**Instructions to follow:** The records below are to be returned word for word, with pictures left out.

**Data listing:**
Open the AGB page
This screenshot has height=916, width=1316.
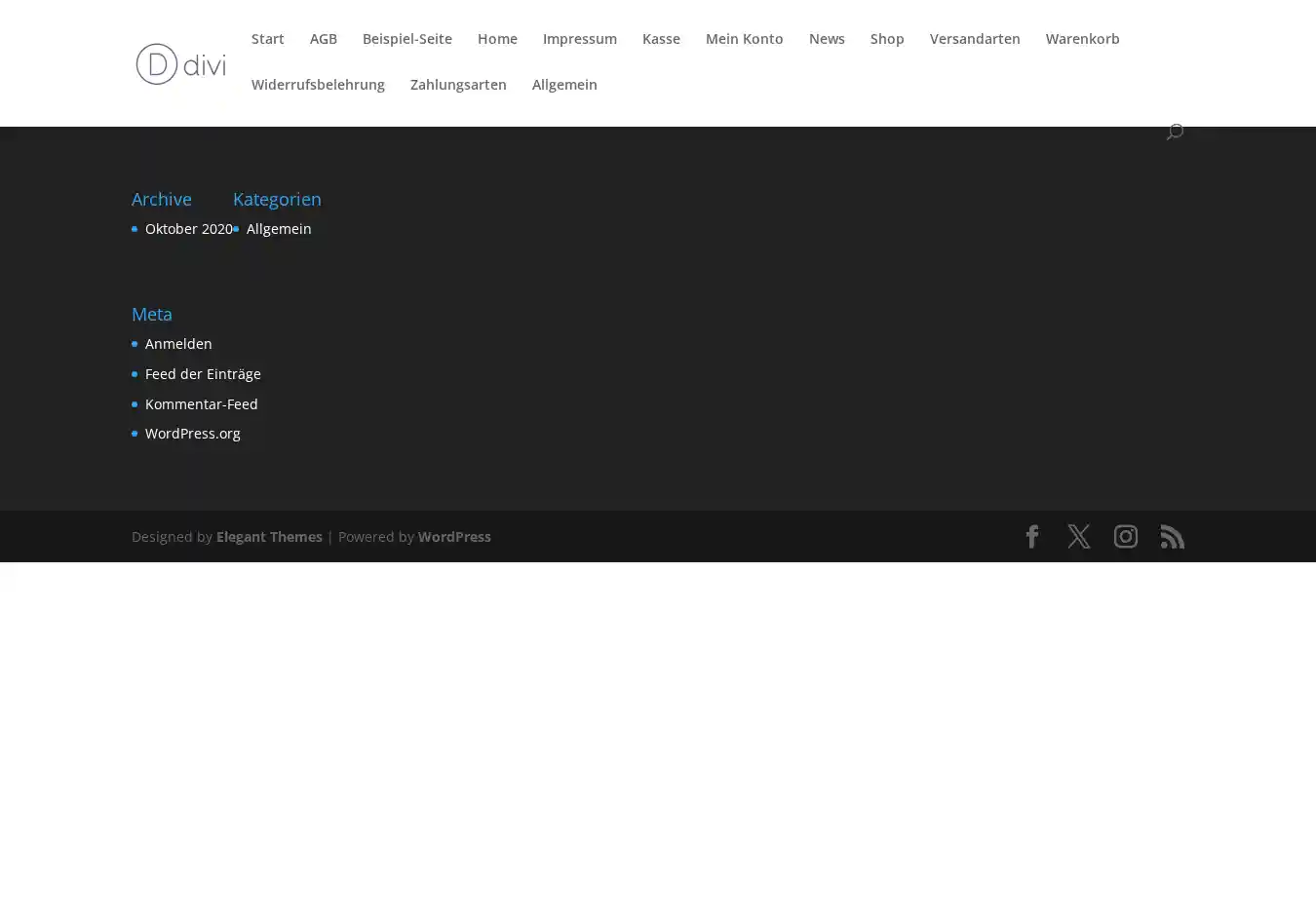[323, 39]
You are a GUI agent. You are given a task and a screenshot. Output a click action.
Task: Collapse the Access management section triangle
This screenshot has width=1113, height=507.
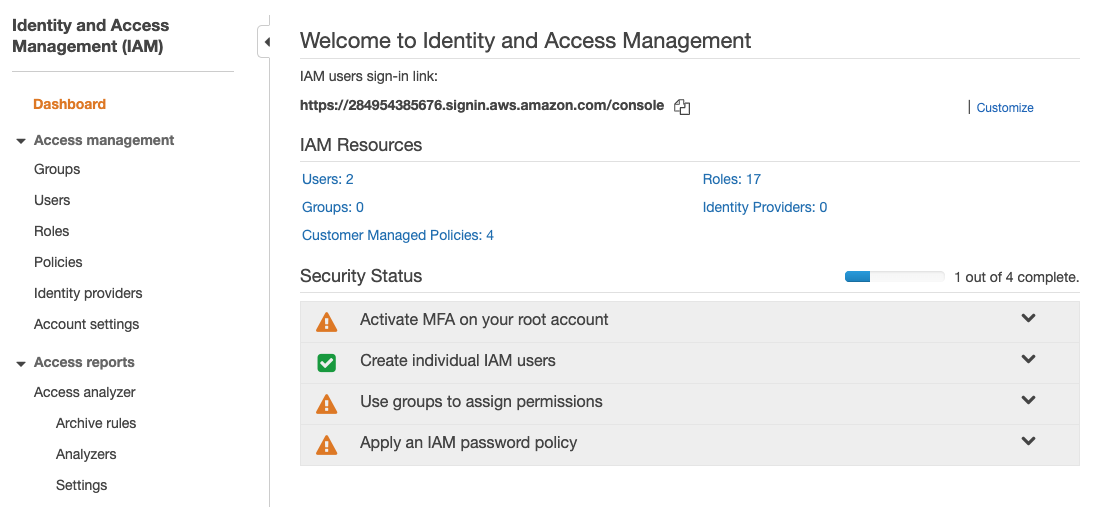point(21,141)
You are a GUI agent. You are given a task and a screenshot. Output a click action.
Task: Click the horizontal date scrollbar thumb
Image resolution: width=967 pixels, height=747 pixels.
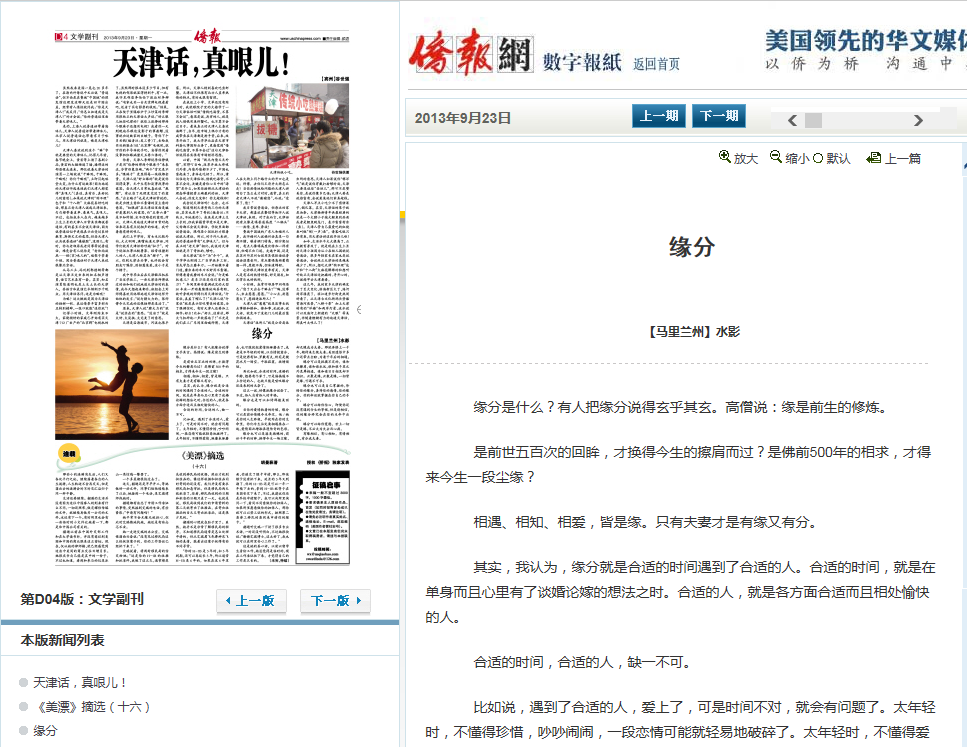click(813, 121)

**Output:**
Open the AGB page
This screenshot has height=916, width=1316.
[323, 39]
You are a GUI agent. You are given a task and a screenshot. Output a click action.
Task: Collapse the Access management section triangle
This screenshot has width=1113, height=507.
point(21,141)
You are a GUI agent. You are given a task and a screenshot. Output a click action.
Task: Click the horizontal date scrollbar thumb
Image resolution: width=967 pixels, height=747 pixels.
click(813, 121)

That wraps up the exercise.